(Source data)
-=-=-

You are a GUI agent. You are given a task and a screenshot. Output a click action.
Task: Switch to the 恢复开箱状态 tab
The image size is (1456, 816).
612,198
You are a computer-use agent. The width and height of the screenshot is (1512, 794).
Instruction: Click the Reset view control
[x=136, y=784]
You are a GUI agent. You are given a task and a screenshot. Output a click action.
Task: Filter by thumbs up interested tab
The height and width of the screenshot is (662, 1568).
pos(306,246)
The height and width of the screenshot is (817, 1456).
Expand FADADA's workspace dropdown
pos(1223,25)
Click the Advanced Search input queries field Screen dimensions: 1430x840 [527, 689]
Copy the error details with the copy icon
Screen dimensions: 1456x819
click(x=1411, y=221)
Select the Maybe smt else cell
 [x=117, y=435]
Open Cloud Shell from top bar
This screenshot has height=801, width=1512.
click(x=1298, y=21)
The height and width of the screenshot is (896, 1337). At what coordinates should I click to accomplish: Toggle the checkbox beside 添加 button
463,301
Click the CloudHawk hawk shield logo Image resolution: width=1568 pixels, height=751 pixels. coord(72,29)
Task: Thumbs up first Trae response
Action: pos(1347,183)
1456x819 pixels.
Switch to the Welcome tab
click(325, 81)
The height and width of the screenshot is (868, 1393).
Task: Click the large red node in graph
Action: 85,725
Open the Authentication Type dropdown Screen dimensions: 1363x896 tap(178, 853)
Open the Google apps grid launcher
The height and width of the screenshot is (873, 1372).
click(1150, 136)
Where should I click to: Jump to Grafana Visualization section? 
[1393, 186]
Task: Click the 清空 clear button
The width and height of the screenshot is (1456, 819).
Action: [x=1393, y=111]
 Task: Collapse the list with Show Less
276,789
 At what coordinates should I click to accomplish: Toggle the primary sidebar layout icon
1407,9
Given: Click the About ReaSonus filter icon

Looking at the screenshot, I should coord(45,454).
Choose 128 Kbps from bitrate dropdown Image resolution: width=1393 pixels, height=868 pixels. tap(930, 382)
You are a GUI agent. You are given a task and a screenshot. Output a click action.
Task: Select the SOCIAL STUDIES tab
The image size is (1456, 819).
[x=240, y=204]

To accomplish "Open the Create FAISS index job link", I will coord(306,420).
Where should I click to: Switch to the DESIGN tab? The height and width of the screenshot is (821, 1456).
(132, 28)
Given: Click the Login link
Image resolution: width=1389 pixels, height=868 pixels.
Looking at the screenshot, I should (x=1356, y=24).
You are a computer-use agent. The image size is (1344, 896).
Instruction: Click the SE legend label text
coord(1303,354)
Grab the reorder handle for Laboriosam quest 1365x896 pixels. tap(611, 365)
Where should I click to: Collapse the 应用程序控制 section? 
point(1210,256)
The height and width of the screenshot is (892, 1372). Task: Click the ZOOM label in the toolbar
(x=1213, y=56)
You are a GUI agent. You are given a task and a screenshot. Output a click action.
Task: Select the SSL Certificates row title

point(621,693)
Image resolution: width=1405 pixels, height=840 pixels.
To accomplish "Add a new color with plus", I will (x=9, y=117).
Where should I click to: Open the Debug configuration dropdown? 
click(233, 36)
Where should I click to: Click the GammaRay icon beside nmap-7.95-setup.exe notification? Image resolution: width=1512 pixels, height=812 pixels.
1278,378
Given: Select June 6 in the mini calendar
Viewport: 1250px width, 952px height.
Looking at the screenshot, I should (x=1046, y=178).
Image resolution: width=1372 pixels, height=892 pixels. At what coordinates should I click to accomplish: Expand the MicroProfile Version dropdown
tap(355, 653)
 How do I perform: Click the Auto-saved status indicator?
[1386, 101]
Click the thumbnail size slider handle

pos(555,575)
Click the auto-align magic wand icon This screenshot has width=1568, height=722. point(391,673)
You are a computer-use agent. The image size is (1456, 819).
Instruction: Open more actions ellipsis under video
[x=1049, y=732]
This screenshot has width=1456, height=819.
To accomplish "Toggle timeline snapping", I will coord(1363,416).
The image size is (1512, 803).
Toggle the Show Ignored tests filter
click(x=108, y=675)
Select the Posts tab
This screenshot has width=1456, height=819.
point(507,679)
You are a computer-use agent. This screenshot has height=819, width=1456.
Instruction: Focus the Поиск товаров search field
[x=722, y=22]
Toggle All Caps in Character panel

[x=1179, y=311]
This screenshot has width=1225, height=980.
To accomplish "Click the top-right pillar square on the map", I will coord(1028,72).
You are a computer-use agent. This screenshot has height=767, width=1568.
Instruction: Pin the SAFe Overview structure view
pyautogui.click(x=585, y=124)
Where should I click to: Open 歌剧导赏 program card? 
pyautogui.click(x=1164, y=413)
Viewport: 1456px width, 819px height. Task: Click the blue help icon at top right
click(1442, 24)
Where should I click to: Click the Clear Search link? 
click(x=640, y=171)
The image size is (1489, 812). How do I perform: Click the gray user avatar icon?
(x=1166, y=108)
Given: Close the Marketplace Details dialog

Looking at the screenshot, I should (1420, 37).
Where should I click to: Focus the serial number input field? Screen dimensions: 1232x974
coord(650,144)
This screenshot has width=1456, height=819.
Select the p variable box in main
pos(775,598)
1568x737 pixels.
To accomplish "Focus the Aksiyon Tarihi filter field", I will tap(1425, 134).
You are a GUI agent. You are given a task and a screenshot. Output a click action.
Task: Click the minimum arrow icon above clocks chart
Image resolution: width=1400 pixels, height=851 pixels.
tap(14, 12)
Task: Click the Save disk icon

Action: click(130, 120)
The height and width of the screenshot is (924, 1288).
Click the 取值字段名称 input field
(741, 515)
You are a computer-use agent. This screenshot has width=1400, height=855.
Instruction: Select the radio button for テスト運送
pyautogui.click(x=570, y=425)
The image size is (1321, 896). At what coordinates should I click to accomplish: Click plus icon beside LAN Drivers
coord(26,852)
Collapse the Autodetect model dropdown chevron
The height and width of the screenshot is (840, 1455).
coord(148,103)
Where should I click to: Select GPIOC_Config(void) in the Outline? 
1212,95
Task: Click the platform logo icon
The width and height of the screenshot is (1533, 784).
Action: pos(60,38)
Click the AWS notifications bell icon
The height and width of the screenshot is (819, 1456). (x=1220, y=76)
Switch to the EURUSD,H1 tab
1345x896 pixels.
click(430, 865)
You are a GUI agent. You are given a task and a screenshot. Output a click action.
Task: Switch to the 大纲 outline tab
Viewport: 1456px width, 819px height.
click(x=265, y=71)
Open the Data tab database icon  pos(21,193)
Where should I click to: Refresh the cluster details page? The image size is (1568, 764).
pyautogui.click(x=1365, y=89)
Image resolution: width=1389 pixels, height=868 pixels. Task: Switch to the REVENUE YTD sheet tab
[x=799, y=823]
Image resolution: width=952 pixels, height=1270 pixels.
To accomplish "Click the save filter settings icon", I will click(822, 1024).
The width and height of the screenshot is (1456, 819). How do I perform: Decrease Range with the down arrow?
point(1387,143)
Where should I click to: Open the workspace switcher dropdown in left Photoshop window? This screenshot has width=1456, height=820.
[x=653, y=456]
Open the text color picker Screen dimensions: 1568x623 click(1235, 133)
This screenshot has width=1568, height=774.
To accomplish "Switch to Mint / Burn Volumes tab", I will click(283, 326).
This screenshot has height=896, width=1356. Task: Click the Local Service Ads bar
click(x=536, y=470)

-=-=-

** What to produce **
Report the lines above that contain "color".

** Written solution **
To accomplish "Add a new color with plus", I will (x=9, y=117).
Open the text color picker Screen dimensions: 1568x623 click(1235, 133)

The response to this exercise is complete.